Exercise prompt:
Continue the discussion about statistics in football from where it stops.

Always thought that football is really hard to make stats for. It's just so simple and the virables are too many.
Stats in sports like baseball and cricket can paint a picture but not in football.
For instance in moderen football even the positions are loosely defined. They aren't as they used to be.
You have liquid formations, wingers that cut inside to shoot or classic winger who cross.
Wingers who are more defensive oriented because the team have attacking wing backs. Wingers who are playing as strikers and so on.
Then you have different leagues, refs and so on.
I too like to see some stats but I never think that you can judge a player out from only stats. Take firmino. He wouldnt look worldclass in stats but I know he is a worldclass player because I watch him play regularly.
Stats are facts, just that. The number of tackles, or passes, and so on, those are facts - they're just information. How you use that information is what will be of any importance. Statistical analysis can be good and it can be bad, just like any other type of interpreting information. And there's a reason why every top manager use statistical analysis these days, that's because they can give you an edge. You won't hear the likes of Klopp and Pep speaking against it, but you know who did? That Portuguese bloke relegated with Swansea.

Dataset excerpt
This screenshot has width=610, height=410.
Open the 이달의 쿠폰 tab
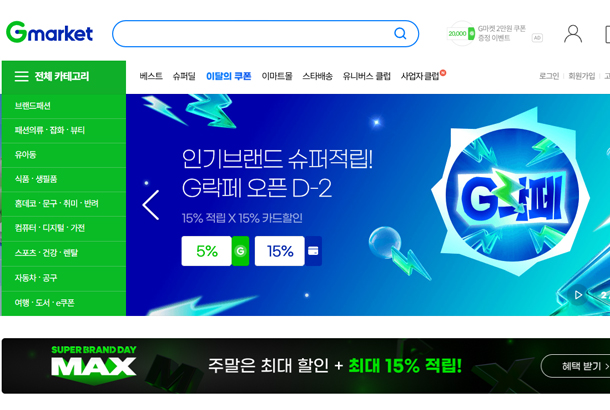point(228,76)
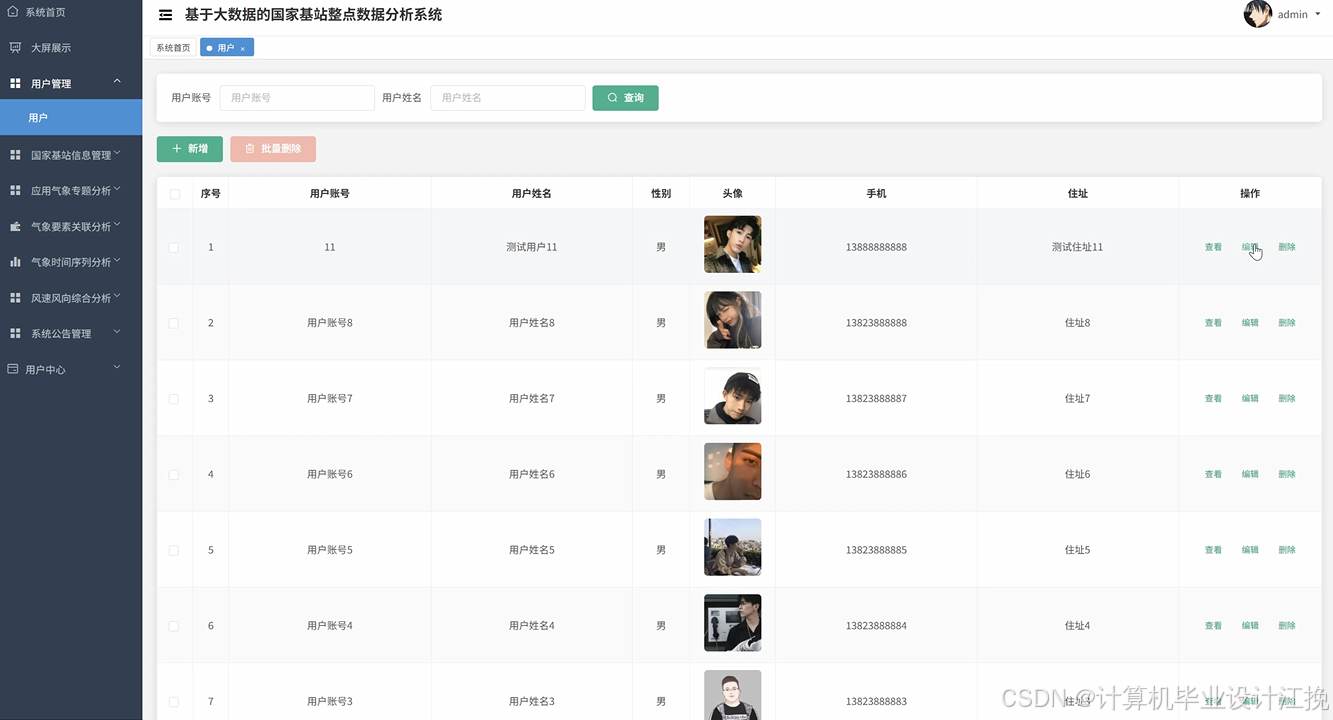
Task: Click the 风速风向综合分析 grid icon
Action: coord(15,298)
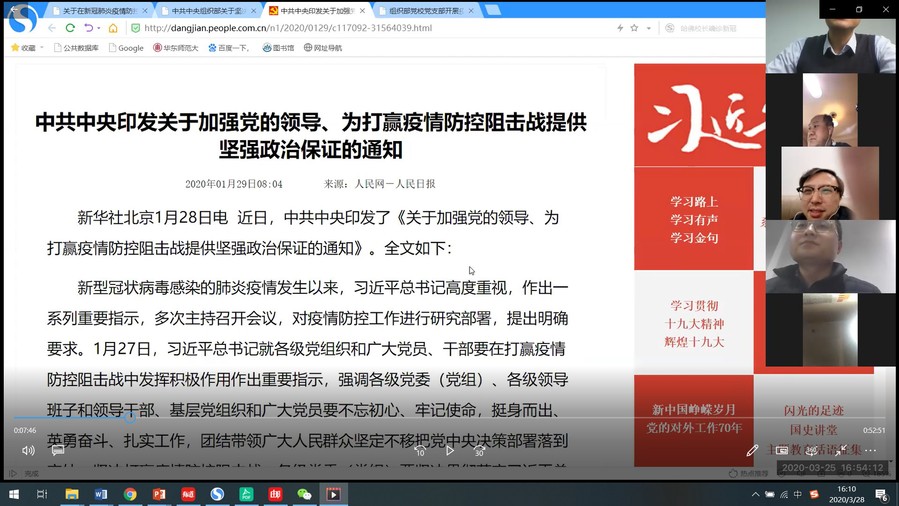Viewport: 899px width, 506px height.
Task: Click the pen edit icon in player
Action: click(x=752, y=451)
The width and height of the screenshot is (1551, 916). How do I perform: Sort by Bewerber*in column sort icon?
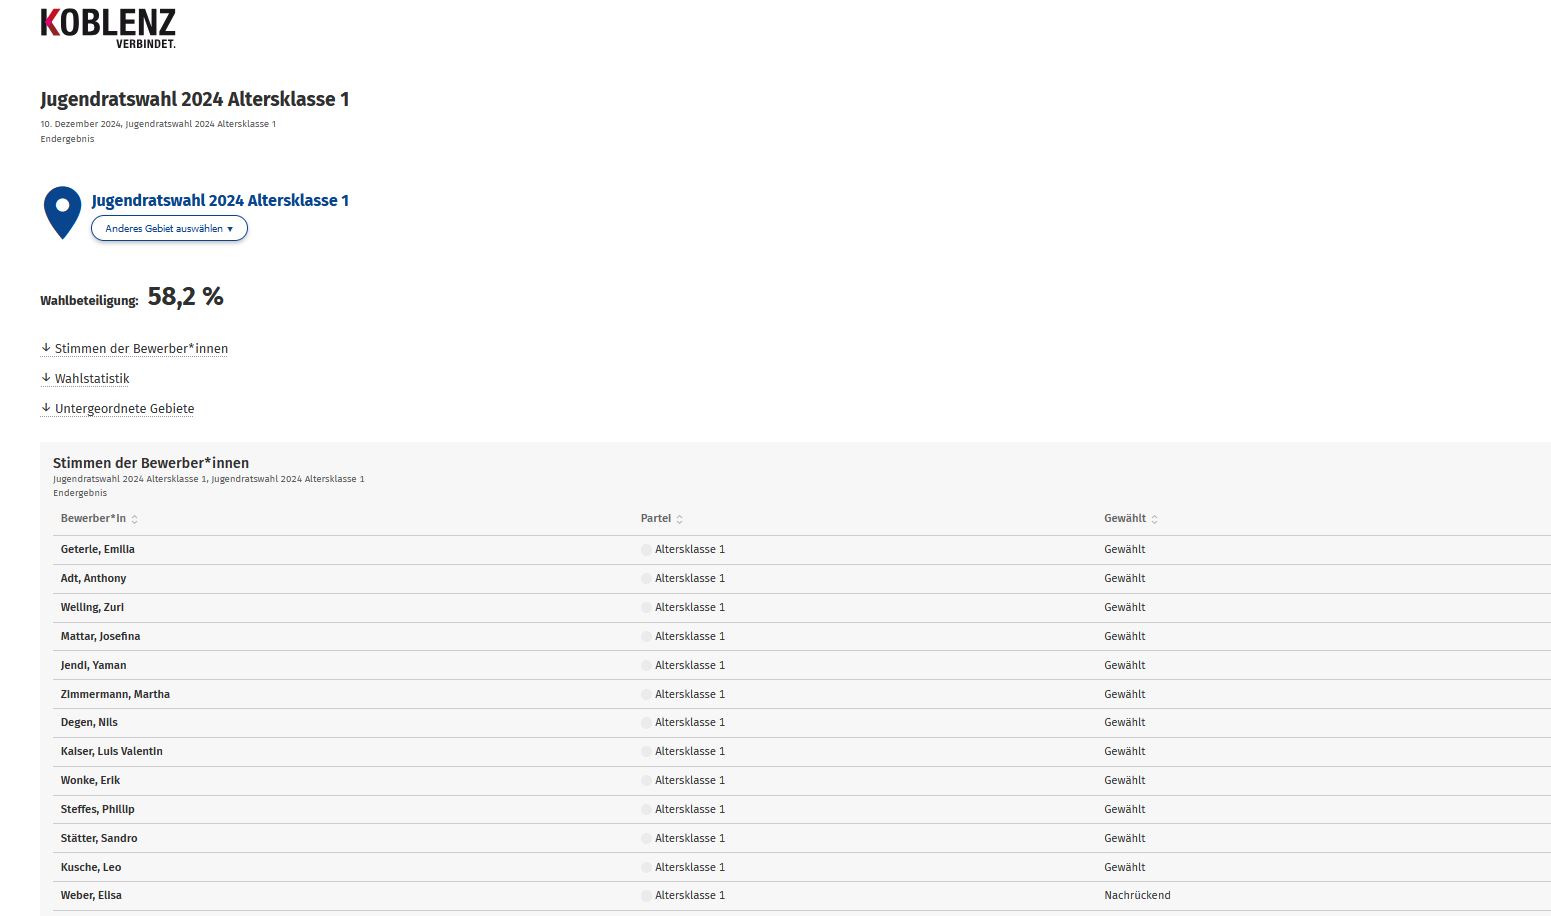tap(135, 519)
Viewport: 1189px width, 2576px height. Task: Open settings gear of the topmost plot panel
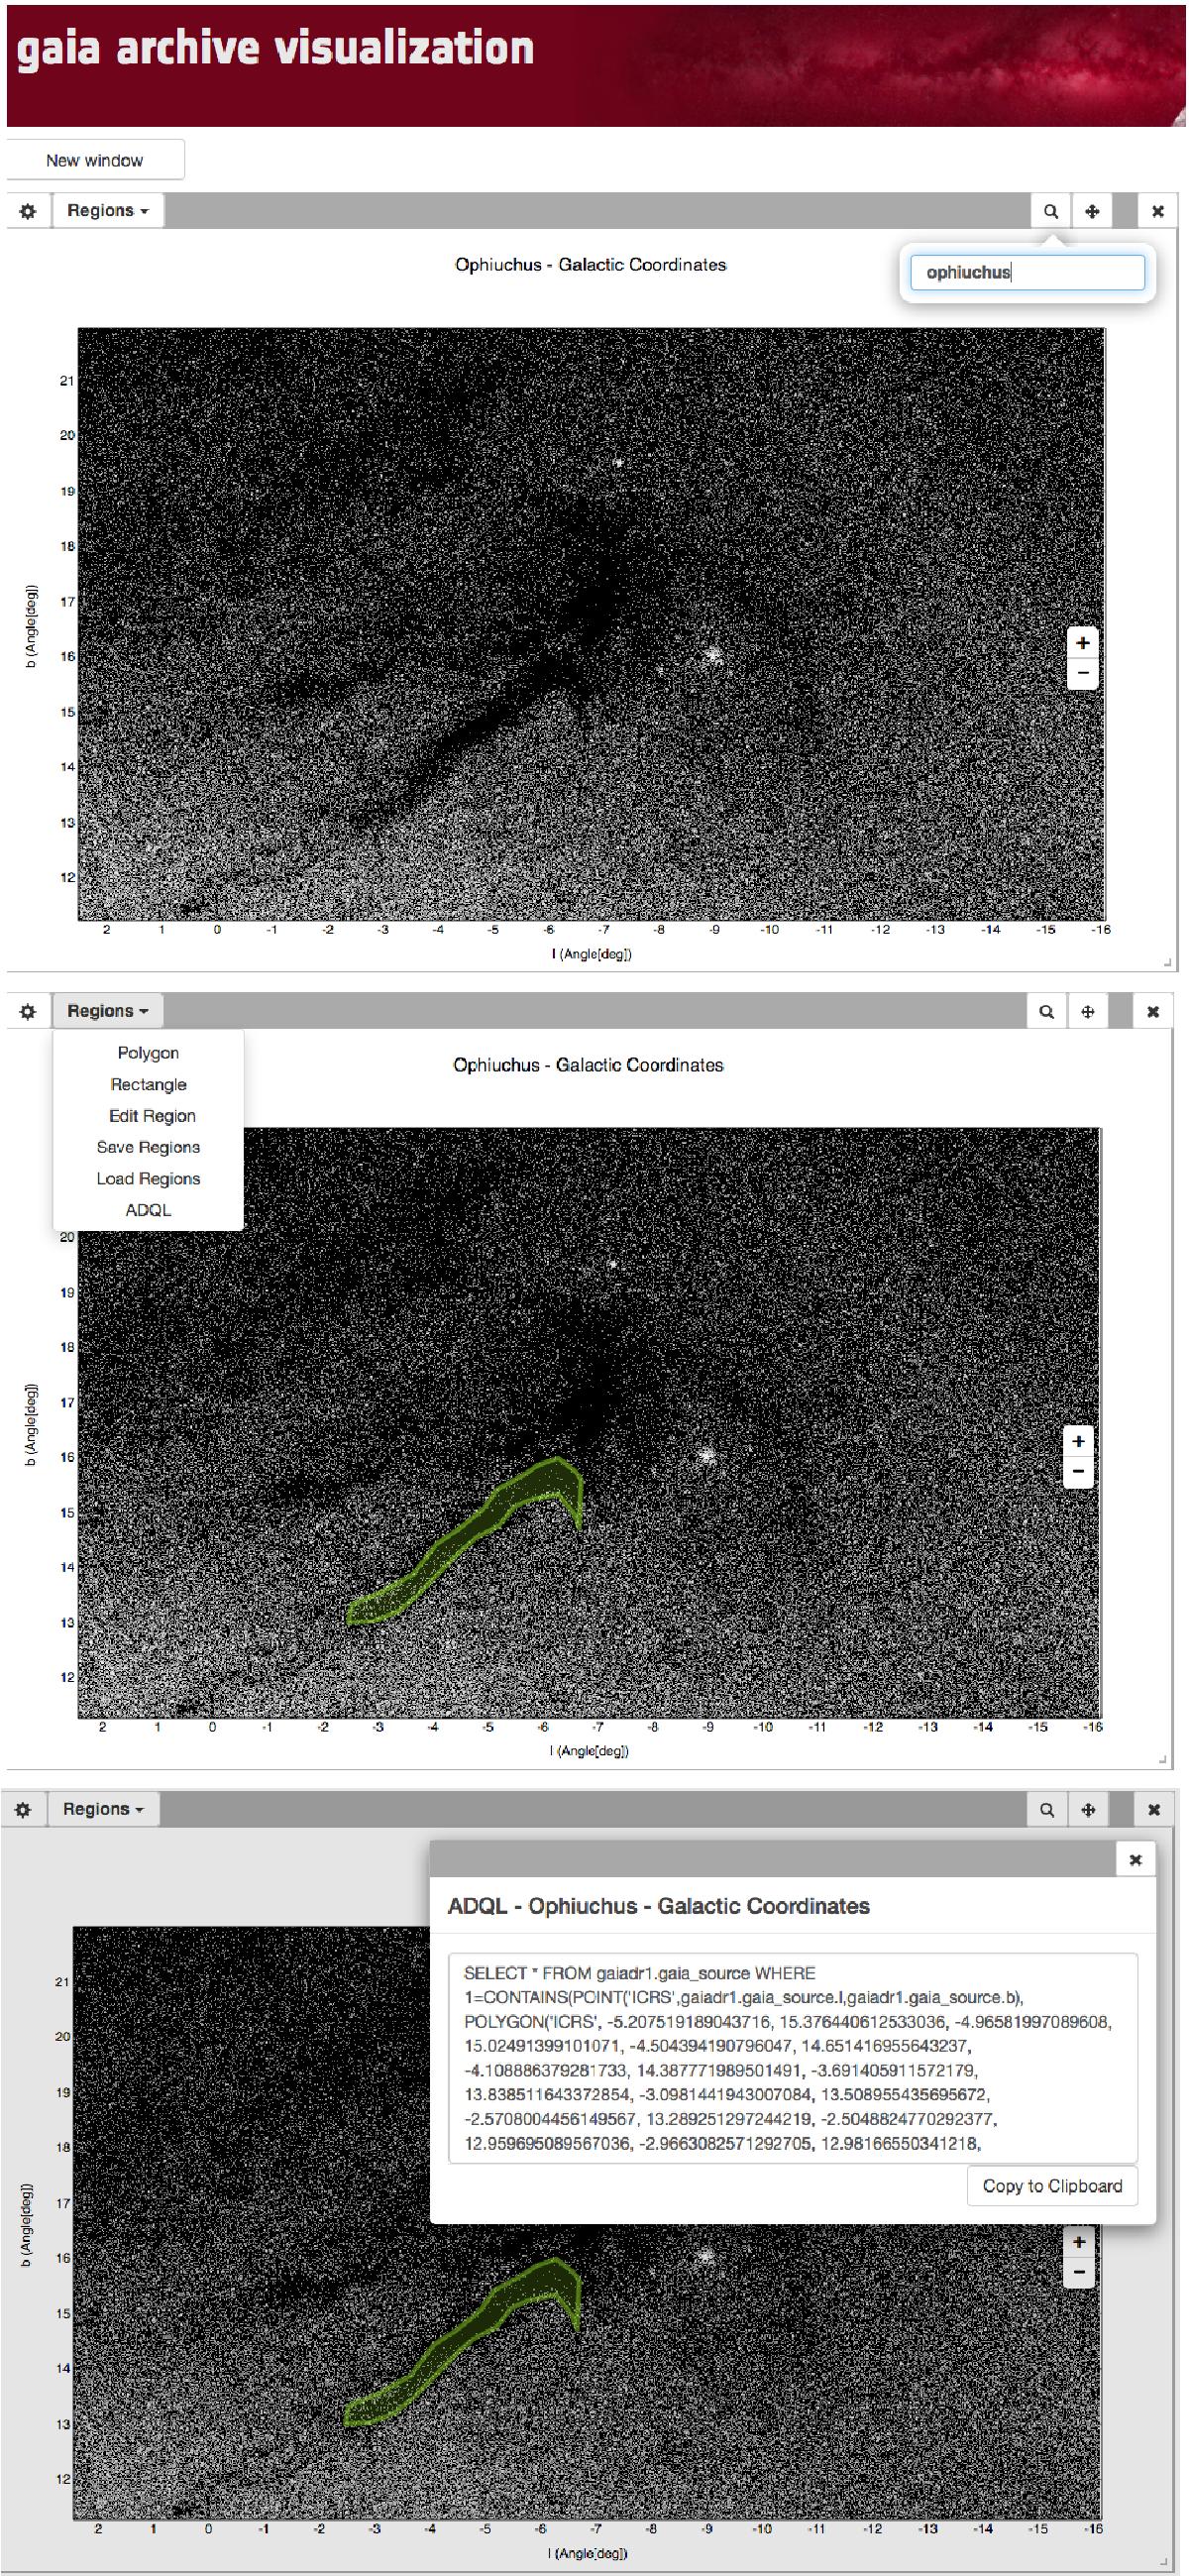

Response:
The idea that, for stats to be useful, they need to paint a full picture, is quite silly if I'm being honest. They're incomplete, just like visual observation is, because a person can't possibly process that much information and our memories are proven to be unreliable. So to say someone is "against statistics" is a bit like saying coaches should be blindfolded during matches, it's just unnecessarily denying the potential usefulness of information. It makes no sense.
Even in sports like baseball, where numbers have come the furthest of all sports to help identify players contributions (with stats such as WAR), there will always be space for debate, for visual analysis, for "traditional" scouts. In reality there's no such a thing as a statistician or a football analytics person who has ever denied the importance of more traditional methods of evaluation - it's a false polemic created by football conservatives, people who don't really understand their work or who label all statistical analysis as "bad" based on examples of bad practices (of which there are many on the internet)
« Last Edit: Jun 23, 2018 03:35:45 pm by Diego LFC »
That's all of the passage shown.